Over the past several years, big data has taken the world by storm. Whether it is to figure out who is doing what and where, how Amazon figures out how to maximize shipping efficiencies, how a police force decides who to target, or how academics try to understand more of human nature, big data is opening up new frontiers in research possibilities.

Twitter is one such popular destination for people looking for big data due to the high volume of tweets created each day. Roughly 1% of Twitter users are location-enabled, enabling geographic analysis with enough tweets.

Disaster Strikes

One common use of Twitter data has been for disaster analysis, because people often go to social media to express thoughts, needs, or concerns about current events- and few things are more current than a disaster in your area. That is why it was a big deal when President Trump promoted an inaccurate portrayal of hurricane Dorian’s path by using a sharpie extension: Sharpiegate. The question that we asked, then, was whether or not this misleading image influenced people to tweet about Dorian at disproportionate numbers where Trump said there would be a storm but there was not. This in turn created two questions: Where were people tweeting more about Dorian, if at all, and then what were they tweeting about.

The basis of this lab involved streaming tweets using a Twitter API during the Dorian storm and over a baseline week during the month of November (2019). This was conducted by Professor Holler, who then provided us with the tweet datafiles to use in our analysis. Using both twitter data and US Census shapefiles in RStudio, QGIS, and GeoDa, this was a very open sourced project. While Trump made it seem like the Gulf Coast was under threat, hurricane Dorian in fact ended up making landfall in the Carolinas as a category 1.

§ To be done
Copy the stretch from "One common use" through "they tweeting about." from the text on Twitter data and Hurricane Dorian.

§ Data extract
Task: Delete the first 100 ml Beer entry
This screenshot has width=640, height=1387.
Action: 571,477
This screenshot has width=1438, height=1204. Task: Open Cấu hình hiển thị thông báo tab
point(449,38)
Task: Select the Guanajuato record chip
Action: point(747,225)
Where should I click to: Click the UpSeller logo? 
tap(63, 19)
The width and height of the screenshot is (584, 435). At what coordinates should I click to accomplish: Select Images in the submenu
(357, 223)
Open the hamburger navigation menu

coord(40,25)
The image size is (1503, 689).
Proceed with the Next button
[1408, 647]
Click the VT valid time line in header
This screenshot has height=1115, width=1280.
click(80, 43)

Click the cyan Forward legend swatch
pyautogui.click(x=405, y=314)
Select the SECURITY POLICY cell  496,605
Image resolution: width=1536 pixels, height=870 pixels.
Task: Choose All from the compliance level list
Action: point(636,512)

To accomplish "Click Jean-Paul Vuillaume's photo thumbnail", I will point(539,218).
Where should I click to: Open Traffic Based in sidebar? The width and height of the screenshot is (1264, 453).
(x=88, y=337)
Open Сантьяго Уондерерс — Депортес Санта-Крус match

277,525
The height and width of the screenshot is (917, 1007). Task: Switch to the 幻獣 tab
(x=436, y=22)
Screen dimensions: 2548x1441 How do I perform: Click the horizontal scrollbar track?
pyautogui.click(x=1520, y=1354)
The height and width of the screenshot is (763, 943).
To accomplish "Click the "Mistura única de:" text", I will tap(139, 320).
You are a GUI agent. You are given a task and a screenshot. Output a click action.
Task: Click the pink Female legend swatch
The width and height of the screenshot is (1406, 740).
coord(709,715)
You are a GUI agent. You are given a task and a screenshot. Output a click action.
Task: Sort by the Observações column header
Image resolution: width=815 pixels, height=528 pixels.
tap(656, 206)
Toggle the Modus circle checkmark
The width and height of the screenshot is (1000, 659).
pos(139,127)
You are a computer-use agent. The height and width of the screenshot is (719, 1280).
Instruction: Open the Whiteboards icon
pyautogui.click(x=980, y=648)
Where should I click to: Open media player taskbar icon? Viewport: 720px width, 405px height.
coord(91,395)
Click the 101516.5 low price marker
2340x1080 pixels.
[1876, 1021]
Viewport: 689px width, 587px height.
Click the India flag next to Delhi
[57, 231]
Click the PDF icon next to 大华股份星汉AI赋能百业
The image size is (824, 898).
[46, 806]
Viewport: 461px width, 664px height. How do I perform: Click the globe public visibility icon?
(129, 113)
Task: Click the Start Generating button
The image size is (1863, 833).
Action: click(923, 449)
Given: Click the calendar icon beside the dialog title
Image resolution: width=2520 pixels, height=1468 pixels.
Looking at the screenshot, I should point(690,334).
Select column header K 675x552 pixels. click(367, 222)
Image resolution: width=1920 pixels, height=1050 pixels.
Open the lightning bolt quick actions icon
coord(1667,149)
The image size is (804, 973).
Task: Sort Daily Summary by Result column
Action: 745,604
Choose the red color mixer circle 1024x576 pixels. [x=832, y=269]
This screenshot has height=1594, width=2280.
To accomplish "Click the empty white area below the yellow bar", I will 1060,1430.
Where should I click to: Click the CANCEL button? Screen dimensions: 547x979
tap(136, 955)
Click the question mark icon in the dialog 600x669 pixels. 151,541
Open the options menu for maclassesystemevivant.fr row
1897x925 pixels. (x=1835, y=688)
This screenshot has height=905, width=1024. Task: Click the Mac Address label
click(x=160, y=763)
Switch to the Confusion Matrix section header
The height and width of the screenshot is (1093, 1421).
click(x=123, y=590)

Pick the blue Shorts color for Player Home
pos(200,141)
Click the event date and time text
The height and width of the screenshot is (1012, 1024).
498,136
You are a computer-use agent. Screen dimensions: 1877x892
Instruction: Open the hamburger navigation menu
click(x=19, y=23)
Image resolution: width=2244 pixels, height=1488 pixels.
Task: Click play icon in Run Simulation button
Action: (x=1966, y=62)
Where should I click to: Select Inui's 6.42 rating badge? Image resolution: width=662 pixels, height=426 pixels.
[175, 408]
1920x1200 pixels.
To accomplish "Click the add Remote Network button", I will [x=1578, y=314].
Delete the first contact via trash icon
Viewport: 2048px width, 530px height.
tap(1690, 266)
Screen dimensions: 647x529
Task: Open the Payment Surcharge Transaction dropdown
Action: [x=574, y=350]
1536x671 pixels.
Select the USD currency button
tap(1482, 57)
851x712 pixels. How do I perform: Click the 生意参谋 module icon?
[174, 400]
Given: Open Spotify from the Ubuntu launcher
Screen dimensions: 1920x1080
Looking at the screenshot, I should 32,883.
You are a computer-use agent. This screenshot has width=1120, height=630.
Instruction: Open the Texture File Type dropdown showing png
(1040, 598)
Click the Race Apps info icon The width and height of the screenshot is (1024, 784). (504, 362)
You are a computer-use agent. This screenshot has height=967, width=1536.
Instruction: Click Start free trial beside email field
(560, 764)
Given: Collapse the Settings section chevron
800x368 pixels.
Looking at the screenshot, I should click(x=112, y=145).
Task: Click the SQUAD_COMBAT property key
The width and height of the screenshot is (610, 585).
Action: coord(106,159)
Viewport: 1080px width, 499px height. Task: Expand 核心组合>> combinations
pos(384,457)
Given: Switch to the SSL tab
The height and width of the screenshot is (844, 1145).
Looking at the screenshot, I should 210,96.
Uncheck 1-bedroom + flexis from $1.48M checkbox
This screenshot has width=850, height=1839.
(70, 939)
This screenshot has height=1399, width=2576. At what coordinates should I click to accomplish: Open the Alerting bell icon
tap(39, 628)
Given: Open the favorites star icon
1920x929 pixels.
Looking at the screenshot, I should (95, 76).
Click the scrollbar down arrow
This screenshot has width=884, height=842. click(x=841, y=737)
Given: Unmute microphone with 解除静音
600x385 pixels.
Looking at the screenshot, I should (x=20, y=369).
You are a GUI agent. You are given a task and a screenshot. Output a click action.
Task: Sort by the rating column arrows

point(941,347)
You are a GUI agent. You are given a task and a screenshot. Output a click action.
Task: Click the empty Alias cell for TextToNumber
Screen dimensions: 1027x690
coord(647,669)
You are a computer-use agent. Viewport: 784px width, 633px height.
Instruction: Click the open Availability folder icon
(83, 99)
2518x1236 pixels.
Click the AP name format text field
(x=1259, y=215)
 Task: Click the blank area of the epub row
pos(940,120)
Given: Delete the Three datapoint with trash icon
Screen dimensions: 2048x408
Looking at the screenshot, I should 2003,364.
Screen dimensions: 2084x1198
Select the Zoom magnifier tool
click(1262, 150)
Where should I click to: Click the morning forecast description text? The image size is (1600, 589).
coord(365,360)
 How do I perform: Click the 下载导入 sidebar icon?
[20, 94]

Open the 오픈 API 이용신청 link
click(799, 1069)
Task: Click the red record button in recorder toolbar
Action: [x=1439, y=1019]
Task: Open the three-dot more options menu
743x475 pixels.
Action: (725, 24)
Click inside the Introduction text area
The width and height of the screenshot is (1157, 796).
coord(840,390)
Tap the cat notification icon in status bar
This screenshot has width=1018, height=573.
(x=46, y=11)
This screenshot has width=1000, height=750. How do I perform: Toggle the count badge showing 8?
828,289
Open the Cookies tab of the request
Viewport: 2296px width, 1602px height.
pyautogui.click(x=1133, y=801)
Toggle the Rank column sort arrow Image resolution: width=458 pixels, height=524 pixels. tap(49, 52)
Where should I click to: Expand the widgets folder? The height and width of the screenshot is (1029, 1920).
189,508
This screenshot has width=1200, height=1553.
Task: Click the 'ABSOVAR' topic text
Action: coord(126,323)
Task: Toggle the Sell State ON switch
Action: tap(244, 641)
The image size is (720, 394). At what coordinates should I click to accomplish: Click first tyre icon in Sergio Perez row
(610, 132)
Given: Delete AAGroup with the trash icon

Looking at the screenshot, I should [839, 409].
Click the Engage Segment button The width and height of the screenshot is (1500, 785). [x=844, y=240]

§ Exercise response
One common use of Twitter data has been for disaster analysis, because people often go to social media to express thoughts, needs, or concerns about current events- and few things are more current than a disaster in your area. That is why it was a big deal when President Trump promoted an inaccurate portrayal of hurricane Dorian’s path by using a sharpie extension: Sharpiegate. The question that we asked, then, was whether or not this misleading image influenced people to tweet about Dorian at disproportionate numbers where Trump said there would be a storm but there was not. This in turn created two questions: Where were people tweeting more about Dorian, if at all, and then what were they tweeting about.